TASK OBJECTIVE: Output exactly, and only, the lines below from the one with "This screenshot has height=526, width=1090." down to the one with "the 1qaz2wsx text". Include both end lines and no pictures.

--- DATA EXTRACT ---

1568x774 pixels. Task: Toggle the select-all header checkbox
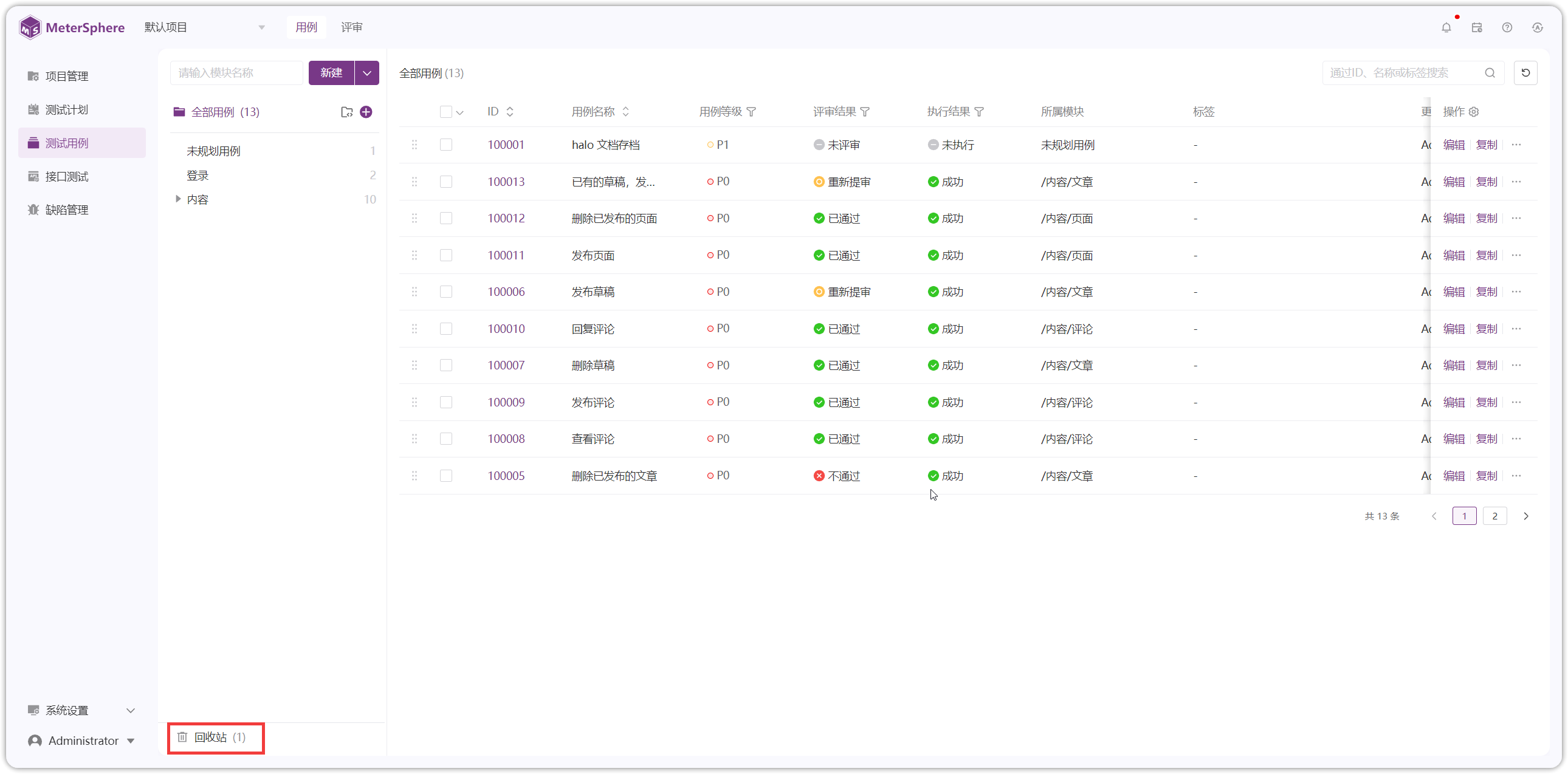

---
--- DATA EXTRACT ---

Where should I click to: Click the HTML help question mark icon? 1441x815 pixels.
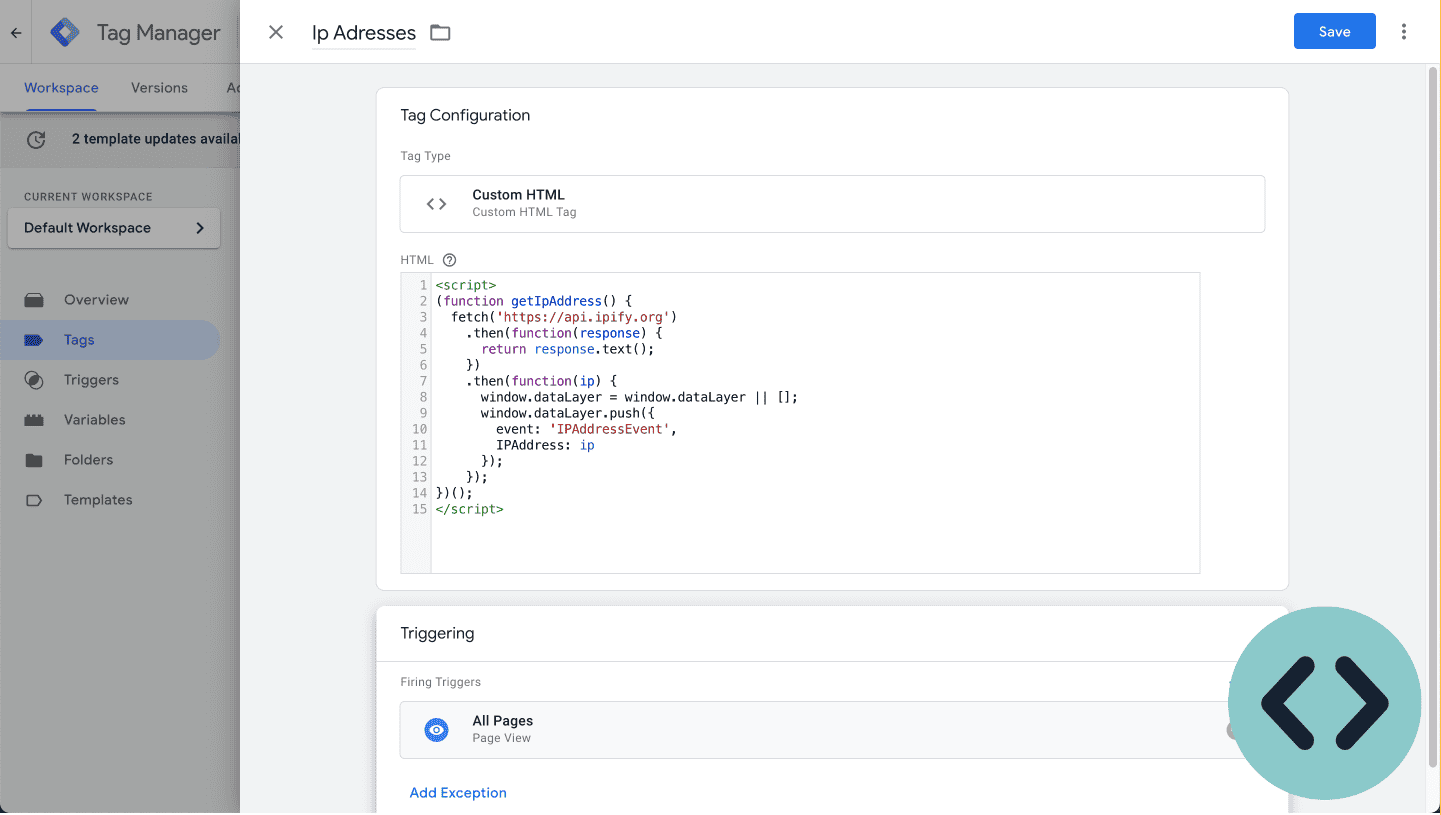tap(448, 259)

---
--- DATA EXTRACT ---

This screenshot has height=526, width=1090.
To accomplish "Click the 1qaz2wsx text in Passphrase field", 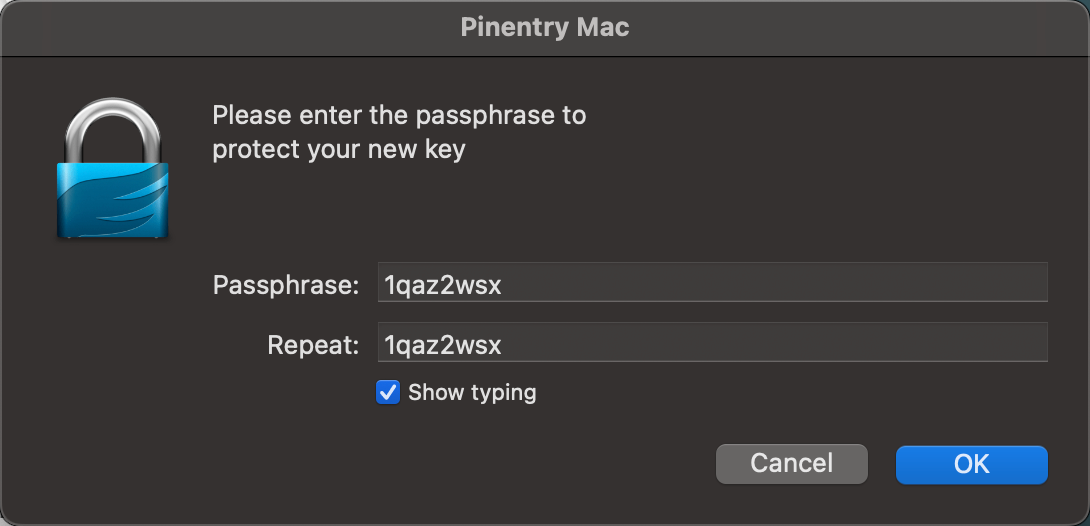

---

EXERCISE OUTPUT:
This screenshot has height=526, width=1090.
To accomplish "Click the 1qaz2wsx text in Passphrase field", 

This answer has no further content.